1) An obvious failure to prepare for the sort of cyclical event that was predictable and plausible and would disproportionately harm poor people and minorities. Thanks to a combination of incompetence and ideology—the governing principle of the Bush administration seems to be that the best way to delegitimize big government is to make sure that it functions poorly—FEMA clearly did not prepare adequately for hurricanes generally and didn’t anticipate the possibility that the levees might break, despite specific warnings from relevant agencies that such an event could happen. In the Fed’s case, a combination of incompetence and ideology—Alan Greenspan believed the Fed should carry the lightest possible stick in regulating mortgage lending by banks under its  purview and believed that his job was primarily to provide cheap money to Wall Street, regardless of any asset bubbles it might help foment—had a similar effect. When Fed governor Edward Gramlich urged Greenspan to crack down on predatory mortgage lending, Greenspan shrugged. This week, Gramlich, who died in September, received the Opportunity Finance Network’s Lifetime Achievement for Responsible Finance. (The Lifetime Achievement Award for Irresponsible Finance will be awarded next year at a ceremony in a foreclosed McMansion in the suburbs of Phoenix. Thus far, Greenspan and Countrywide Financial CEO Angelo Mozilo are generating the early buzz.)

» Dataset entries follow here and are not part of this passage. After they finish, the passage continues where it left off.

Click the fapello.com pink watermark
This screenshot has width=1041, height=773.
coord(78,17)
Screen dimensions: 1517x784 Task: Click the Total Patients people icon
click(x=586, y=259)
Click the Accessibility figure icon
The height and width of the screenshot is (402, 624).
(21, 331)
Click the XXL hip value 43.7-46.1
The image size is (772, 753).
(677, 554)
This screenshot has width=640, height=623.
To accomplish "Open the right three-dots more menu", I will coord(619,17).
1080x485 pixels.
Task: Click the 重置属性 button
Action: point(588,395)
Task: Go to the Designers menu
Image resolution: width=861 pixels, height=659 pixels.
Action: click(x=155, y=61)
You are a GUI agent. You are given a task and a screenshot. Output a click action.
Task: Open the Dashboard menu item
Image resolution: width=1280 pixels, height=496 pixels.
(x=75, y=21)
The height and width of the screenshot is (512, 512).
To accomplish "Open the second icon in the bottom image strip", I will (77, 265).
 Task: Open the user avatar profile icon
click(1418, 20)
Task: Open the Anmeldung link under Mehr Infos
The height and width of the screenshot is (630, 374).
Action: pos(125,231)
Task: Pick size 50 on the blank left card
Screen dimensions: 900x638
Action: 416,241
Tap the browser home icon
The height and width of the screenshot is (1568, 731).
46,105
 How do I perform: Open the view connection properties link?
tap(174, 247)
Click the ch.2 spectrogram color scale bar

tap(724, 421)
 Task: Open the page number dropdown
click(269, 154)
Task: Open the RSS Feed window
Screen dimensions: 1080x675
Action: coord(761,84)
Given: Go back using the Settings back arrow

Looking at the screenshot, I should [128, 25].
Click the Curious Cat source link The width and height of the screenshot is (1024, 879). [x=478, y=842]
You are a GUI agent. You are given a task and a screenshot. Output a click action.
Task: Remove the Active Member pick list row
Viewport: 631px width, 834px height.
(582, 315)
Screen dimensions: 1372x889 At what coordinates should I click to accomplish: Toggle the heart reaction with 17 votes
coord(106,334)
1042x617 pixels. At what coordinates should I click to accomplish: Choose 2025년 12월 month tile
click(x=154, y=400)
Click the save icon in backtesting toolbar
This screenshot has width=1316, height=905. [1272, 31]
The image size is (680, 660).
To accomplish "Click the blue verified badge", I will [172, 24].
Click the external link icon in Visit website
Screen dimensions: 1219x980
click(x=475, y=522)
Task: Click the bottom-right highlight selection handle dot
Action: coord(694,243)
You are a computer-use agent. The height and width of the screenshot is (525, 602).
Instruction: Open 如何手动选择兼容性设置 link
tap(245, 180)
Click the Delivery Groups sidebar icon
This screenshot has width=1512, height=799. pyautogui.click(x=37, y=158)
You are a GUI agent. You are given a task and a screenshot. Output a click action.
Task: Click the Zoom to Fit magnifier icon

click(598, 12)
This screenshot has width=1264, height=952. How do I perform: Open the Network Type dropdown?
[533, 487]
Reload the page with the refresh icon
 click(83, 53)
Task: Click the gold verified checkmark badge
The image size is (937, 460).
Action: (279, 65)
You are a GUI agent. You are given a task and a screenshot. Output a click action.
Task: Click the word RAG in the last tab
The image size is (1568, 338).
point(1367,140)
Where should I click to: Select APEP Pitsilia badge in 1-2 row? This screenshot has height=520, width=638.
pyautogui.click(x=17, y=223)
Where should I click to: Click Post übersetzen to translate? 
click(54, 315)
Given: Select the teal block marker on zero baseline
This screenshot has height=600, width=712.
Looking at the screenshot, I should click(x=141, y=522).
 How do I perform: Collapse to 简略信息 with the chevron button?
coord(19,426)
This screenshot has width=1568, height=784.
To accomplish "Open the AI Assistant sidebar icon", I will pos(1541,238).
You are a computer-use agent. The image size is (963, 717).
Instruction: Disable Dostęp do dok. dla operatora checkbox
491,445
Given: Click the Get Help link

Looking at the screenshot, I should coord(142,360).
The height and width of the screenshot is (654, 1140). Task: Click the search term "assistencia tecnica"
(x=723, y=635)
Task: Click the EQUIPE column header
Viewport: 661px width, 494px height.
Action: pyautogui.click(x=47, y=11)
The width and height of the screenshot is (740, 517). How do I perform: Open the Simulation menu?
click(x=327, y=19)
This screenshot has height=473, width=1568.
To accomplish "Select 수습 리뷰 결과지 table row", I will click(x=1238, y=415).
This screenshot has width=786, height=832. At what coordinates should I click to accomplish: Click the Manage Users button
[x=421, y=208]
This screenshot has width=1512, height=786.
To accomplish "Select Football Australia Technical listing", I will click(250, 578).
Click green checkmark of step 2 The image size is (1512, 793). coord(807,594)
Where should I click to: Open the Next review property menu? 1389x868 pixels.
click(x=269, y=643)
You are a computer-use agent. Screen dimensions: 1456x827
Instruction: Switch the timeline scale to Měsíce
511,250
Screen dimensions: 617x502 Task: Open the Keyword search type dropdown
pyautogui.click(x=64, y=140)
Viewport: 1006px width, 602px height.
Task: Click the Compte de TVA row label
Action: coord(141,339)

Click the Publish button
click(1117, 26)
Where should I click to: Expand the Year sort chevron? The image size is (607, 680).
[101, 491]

2) When the deluge came, the Bush-appointed leaders of both entities, like their counterparts in relevant Cabinet agencies, failed to recognize the severity of the problem, even in the face of mounting evidence. On the evening of Sept. 1, 2005, after CNN and other TV outlets had been broadcasting distressing images from the New Orleans Convention Center, Michael Brown—the government official in charge of monitoring post-disaster needs—told CNN he hadn’t been aware of the situation there. In the case of subprime, casual consumers of financial news would have been aware that carnage was piling up in the summer and fall. But Ben Bernanke—the government official in charge of monitoring the soundness of the financial system—seemed somewhat oblivious. In the spring, he pooh-poohed the bad news coming out of the housing market and the subprime lending sector. This summer, he estimated losses on subprime debt “in the order of between $50 billion and $100 billion,” but he failed to adjust them upward even as investment banks took massive write-downs. By the fall, respected market watchers were tabbing the losses at between $250 billion and $500 billion. Bernanke’s response? In congressional testimony in November, he said estimates of losses up to $150 billion were “in the ballpark.” (That must be some ballpark.)

3) In both instances, the failure to respond in a timely manner was aggravated by apost-debacle misdirection of government resources. Post-Katrina, FEMA rushed out to buy 145,000 mobile homes at a cost of $2.7 billion. But as the Washington Post reported, thousands were never used, and the government essentially began to flood the market with cheap trailers. In the wake of the subprime mess, the Federal Reserve flooded the market with cheap money, repeatedly slashing interest rates. Yesterday, the Fed unveiled a new plan to make cash available to banks. Thus far, the moves have been ineffective in forestalling foreclosures and bucking up the sagging housing market—because they aim to treat a symptom rather than an underlying cause. Financial institutions may be reluctant to lend to home borrowers and to one another, and investors are reluctant to provide cash on easy terms to financial firms. But it’s not because the interest rates set by the Fed are too high. It’s because those lenders made spectacularly bad use of the money given to them on such easy terms in recent years.

4) In both instances, the combination of incompetence and neglect in the face of disasterdrove emotive cable TV news divas to on-air meltdowns. In September 2005, CNN’s Anderson Cooper lost it while interviewing Sen. Mary Landrieu, D-La., on CNN. And in August 2007, CNBC’s James Cramer raged at Bernanke as a terrified Erin Burnett looked on.